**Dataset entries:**
______________________________
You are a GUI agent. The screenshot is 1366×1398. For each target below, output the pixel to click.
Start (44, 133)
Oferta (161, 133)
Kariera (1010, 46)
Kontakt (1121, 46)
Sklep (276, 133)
______________________________
**What you need to do:**
Would you restate each of the entries word for word?

**Answer to the exercise:**
You are a GUI agent. The screenshot is 1366×1398. For each target below, output the pixel to click.
Start (44, 133)
Oferta (161, 133)
Kariera (1010, 46)
Kontakt (1121, 46)
Sklep (276, 133)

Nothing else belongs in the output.